Prior to August 1997, there was no public market for the Company's 
common stock.

                             High              Low
                          Sales Price      Sales Price
                        ---------------  ---------------
   1997   3rd Quarter            $5.75            $3.50
          4th Quarter            $8.00            $4.75

At December 31, 1997 there were 720 shareholders of the Company's 
common stock.

The Company has never paid a dividend on its common stock.  The 
Company intends to retain future earnings, if any, that may be generated 
to finance the operations and expansion of the Company and, accordingly, 
does not plan for the reasonably foreseeable future, to pay dividends on 
its common stock.

Item 6.         Management's Discussion and Analysis or Plan of Operation

The following section discusses the significant operating changes, 
business trends, financial condition, earnings and liquidity that have 
occurred in the two-year period ended December 31, 1997.  This 
discussion should be read in conjunction with the Company's consolidated 
financial statements and notes appearing elsewhere in this report.

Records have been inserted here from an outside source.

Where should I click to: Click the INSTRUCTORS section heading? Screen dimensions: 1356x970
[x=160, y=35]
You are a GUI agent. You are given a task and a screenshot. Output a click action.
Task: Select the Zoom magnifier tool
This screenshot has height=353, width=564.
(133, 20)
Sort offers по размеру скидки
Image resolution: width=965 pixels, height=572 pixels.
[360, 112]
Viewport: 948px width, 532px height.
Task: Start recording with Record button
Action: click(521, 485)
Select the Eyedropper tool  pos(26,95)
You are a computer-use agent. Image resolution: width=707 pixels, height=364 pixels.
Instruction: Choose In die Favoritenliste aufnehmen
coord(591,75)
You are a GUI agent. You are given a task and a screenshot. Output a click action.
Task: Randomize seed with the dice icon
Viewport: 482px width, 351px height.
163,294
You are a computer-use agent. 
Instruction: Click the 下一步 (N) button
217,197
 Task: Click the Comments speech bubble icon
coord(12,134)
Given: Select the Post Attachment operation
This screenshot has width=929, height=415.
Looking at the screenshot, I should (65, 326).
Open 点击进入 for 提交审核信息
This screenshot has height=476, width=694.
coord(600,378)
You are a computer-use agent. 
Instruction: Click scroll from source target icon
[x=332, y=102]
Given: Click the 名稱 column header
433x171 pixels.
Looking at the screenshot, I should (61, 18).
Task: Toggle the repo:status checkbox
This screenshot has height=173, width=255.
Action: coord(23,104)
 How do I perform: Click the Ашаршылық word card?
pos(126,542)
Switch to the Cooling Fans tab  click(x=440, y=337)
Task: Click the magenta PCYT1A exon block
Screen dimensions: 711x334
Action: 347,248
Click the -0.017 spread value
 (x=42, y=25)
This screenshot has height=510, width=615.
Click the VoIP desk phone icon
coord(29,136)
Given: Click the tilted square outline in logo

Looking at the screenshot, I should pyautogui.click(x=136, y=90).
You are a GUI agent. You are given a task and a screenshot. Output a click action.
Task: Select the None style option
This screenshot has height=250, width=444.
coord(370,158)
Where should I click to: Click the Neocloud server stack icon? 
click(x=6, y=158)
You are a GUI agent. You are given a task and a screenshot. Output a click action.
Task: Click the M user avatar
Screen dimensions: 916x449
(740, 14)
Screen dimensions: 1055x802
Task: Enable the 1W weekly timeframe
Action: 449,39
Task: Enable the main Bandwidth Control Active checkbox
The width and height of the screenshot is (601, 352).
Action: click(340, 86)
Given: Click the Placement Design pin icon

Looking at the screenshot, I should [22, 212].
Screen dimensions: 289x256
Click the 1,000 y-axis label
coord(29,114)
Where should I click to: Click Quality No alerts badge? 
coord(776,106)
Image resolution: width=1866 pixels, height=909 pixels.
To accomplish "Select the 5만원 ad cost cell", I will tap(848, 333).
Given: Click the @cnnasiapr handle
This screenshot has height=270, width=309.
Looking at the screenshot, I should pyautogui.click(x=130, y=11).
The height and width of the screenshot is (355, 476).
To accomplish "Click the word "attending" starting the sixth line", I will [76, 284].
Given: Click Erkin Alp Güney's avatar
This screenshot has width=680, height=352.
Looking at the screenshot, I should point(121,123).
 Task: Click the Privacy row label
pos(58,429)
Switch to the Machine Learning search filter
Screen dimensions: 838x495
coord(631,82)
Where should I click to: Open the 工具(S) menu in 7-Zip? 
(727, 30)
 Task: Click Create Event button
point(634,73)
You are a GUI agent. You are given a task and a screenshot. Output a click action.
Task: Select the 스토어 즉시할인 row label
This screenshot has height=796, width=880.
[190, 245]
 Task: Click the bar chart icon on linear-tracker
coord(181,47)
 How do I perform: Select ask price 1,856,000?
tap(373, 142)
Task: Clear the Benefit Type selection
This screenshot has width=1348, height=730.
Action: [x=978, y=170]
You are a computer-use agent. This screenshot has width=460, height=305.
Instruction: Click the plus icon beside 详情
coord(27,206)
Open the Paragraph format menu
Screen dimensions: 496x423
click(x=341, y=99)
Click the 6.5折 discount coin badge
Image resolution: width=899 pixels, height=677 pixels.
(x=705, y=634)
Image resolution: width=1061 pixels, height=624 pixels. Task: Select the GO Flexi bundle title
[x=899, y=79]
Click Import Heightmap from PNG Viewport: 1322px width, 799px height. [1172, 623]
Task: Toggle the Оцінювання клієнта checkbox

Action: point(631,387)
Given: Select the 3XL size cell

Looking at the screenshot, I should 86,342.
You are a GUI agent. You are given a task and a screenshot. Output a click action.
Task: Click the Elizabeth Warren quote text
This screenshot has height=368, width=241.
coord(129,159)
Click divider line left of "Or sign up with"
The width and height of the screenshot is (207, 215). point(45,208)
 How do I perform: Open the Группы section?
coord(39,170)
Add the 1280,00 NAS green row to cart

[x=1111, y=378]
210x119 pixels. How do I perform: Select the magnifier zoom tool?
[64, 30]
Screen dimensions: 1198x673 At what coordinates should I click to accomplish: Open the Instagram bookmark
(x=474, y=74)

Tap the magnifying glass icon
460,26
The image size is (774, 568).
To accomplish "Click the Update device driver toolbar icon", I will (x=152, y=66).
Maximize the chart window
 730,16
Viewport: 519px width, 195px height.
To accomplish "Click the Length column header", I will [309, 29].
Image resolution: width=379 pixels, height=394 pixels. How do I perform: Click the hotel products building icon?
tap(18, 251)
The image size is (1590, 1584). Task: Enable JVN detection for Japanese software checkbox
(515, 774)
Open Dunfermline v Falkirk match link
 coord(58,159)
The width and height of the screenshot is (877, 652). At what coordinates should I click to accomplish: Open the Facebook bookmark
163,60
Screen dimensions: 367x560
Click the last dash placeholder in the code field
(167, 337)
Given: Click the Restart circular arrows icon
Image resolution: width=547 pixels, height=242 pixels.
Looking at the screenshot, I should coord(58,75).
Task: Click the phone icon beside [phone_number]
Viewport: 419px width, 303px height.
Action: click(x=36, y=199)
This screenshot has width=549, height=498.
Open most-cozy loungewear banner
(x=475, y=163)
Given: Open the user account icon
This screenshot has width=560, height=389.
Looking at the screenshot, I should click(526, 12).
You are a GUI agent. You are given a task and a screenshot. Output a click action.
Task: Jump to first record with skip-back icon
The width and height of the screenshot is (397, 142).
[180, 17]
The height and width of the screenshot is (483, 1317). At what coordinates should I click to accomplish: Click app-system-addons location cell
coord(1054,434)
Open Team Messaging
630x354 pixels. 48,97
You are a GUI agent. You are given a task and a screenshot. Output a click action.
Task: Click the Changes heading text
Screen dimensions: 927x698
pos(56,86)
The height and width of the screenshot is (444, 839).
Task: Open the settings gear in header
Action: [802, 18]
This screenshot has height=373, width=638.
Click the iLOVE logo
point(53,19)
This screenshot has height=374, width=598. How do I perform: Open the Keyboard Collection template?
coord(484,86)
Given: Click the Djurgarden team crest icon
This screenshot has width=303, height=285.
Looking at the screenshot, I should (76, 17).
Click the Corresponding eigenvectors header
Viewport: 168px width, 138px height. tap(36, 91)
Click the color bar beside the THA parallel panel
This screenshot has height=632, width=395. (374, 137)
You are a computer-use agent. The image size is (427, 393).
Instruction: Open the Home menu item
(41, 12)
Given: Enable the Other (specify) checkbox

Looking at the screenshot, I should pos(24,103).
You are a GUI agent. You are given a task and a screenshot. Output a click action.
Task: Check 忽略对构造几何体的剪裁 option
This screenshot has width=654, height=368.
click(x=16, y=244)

The following discussion may contain forward-looking statements 
that are subject to risks and uncertainties.  Such risks and 
uncertainties could cause actual results to differ materially from those 
indicated.  For a discussion of factors that could cause actual results 
to differ, please see the discussion contained herein.  Readers should 
not place undue reliance on the forward-looking statements, which 
reflect management's view only as of the date hereof.  The Company 
undertakes no obligation to publicly revise these forward-looking 
statements to reflect subsequent events or circumstances.  Readers are 
also encouraged to review the Company's publicly available filings with 
the Securities and Exchange Commission.

Results of Operations

The Company was formed in February 1997 and has a wholly owned 
subsidiary, ABK which owns and operates karate studios.  ABK wholly owns 
AC Media which is a media production and marketing company.     

Revenues.  During the year ended December 31, 1997, the Company's 
total revenue increased to $1,179,553, an increase of $129,000 or 12% as 
compared to total revenue for the year ended December 31, 1996 of 
$1,050,553.

The Company's revenues from the operation of its karate studios 
for the year ended December 31, 1997 was $921,158, a decrease of 12.3% 
from revenues of $1,050,553, for the year  ended December 31, 1996.  The 
decrease is attributable to the reduction in the number of karate 
studios.  In 1997, the Company closed five schools, two in Nevada and 
three in California which were not operating profitably.  There were 
five remaining studios at the end of 1997.  The Company plans to 
continue to review the profitability of its remaining studios and will 
sell or close those that are not performing in the Company's judgment.

For the year ended December 31, 1997 the Company recognized 
$215,000 in film income.  Film income was derived from the delivery of 
the first seven episodes of the television show "Adventures with Kanga 
Roddy" to KTEH pursuant to its Distribution Agreement with KTEH.  See 
"Business."

The Company's interest income of $43,395 was earned from 
investment of the proceeds from the Company's initial public offering.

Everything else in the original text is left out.